CAIRO — The military says Tamer Abdel-Raouf sped through a military checkpoint, ignoring soldiers’ warning shots. A colleague who was with him in the car says he obeyed the soldiers’ orders to turn back, but they opened fire anyway as he was making a U-turn.

The result was the same: The reporter for the flagship Egyptian daily Al-Ahram on Monday became the fifth journalist to die as the media are swept up in the bloodshed roiling Egypt.

Television and radio stations air patriotic songs while a slew of talk show hosts glorify the military that seized power and denounce the Islamist government it overthrew.

It’s a sharp turnaround from the challenges these same journalists faced under President Mohammed Morsi’s rule, when reporters were sued by Islamist lawyers for “insulting the president.” After his ouster, his Muslim Brothehrood group openly blacklisted 50 of those media personalities.

Now journalists are facing deadlier perils.

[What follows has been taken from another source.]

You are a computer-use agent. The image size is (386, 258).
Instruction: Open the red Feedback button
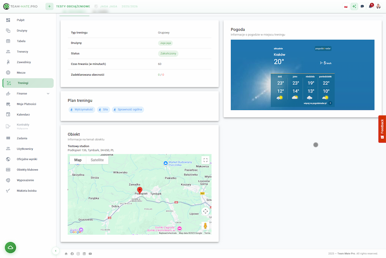382,129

A week ago Mick Deane of the British TV broadcaster Sky News and two Egyptian journalists were fatally shot while covering the violent breakup of protest camps in Cairo. Other foreign journalists are also feeling the pressure, complaining that security forces fail to respect the exemption that allows them on the streets after nighttime curfew.

The tense media landscape is increasingly mirroring the venomous atmosphere, where people are fractured along political lines.

“The whole media scene has been extremely polarized and it’s a reflection of the polarization in society,” said Rasha Abdulla, a media professor at the American University in Cairo.

TV presenters have sung the national anthem on TV and openly cried tears of joy when Morsi was ousted seven weeks ago.

Meanwhile, Morsi’s Brotherhood group has waged its own media campaign online and through its spokesmen on social media websites after channels sympathetic to the group were shuttered last month.

In one, a spokesman posted a picture of dead Syrian children online, claiming they were Egyptian kids killed by police. In clashes that the Health Ministry said killed around 80 people, the Brotherhood’s emails to reporters initially claimed 200 were killed. At another point it claimed the overall death toll was more than triple what the Health Ministry was reporting.

The discrepancies come from both sides, as the death of reporter Abdel-Raouf demonstrates.

A statement by the army said that he sped through a checkpoint after curfew and soldiers fired warning shots.

However, Hamed al-Barbari of Al-Gomhuria newspaper told the New York-based Committee to Protect Journalists that the two, riding in the car together, were turned back by soldiers at the checkpoint. He said the soldiers then fired at the car as they were making a U-turn, shooting Abdel-Raouf in the head.

Abdel-Raouf had been critical of Morsi’s ouster on Facebook and other social media, though the CPJ said there was no evidence that he was targeted for his views.

Western journalists have come under attack from angry citizens. CPJ reported that during violent protests Saturday, Annabell Van Den Berghe, a freelance journalist with the Belgian public broadcaster VRT, and crew were confronted by people who accused them of being American spies and said Western media were biased. They beat a crew member but did not harm the journalists.

The Qatar-based Al-Jazeera network, particularly its channel dedicated to live coverage of events in Egypt, has been the only major Arabic-language outlet for the Muslim Brotherhood’s views. Its Cairo office was raided by security forces last week and two of its journalists detained.

A number of its presenters quit around the time of Morsi’s ouster, saying the station had misled viewers. The network counters that it is covering all events in Egypt with “balance and integrity”

Three Turkish journalists, Metin Turan and Heba Zakaria were arrested over the weekend and Tahir Osman Hamde was reported arrested on Tuesday. It’s not clear whether any have been released.